In response to these developments, Cloudflare, which manages a large amount of the world’s internet traffic, changed its own post-quantum security deadline from 2030 to 2029. Although post-quantum encryption currently protects more than 65% of human traffic to Cloudflare, the company’s executives have been open about the fact that encryption is no longer sufficient.
The more pressing issue now is authentication, which is the process of confirming that a server or piece of software is who it says it is. A sufficiently powerful quantum computer doesn’t need to crack your data if it can forge cryptographic credentials. It can simply enter as you.
The elliptic curve cryptography used by Bitcoin is based on mathematical ideas that are structurally similar to RSA. A bounty of about $85,000 has been offered by Project 11, a research group focused on quantum computing, to anyone who can use a quantum computer to crack a simplified version of Bitcoin’s encryption.
Although the exercise is intended to monitor progress rather than pose an immediate threat to the network, they are testing keys that are much smaller than Bitcoin’s actual 256-bit encryption, ranging from one to twenty-five bits. Although it’s still unclear if this strategy will yield useful data before Q-Day, the endeavor itself shows how seriously some researchers take the timeline.
Last year, the National Institute of Standards and Technology published its post-quantum cryptography standards and suggested that susceptible systems be phased out after 2030. According to recent research from Google, the schedule might already be out of date. By 2030, IBM hopes to have a machine with 100,000 qubits. By 2029, Quantinuum hopes to achieve complete quantum immunity.
Although the industry is evolving, switching between cryptographic standards is not the same as updating software. Years of planning, third-party dependencies, legacy systems, credential rotation, and the unsettling fact that some organizations won’t begin until it’s almost too late are all part of it.

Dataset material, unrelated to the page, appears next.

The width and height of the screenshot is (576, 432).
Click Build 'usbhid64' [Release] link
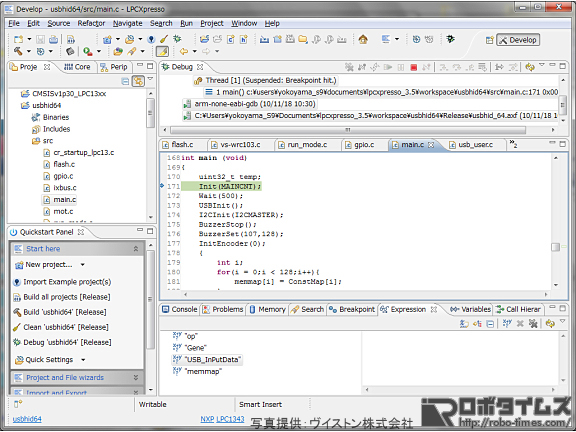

People in this field believe that the public discourse is significantly behind the technical reality. Google has made it clear that adversaries may already be gathering encrypted data today in anticipation of the eventual development of quantum computers with decryption capabilities.
This “harvest now, decrypt later” attack model has been identified by Cloudflare as an active issue rather than a theoretical one. The data that is currently being created in offices, on phones, and throughout financial networks might not last as long as the systems that safeguard it.
Some of the more concerning predictions might not come to pass on the timelines under discussion. In the short term at least, quantum computing has a long history of exceeding expectations. However, Gidney’s description of a 20-fold reduction in qubit requirements is supported by published math, not conjecture. It’s not really a question of whether encryption will eventually fail.
It concerns whether those in charge of safeguarding digital infrastructure will act quickly enough to replace it before someone with a quantum computer and malicious intent chooses to discover the precise moment the lock malfunctions.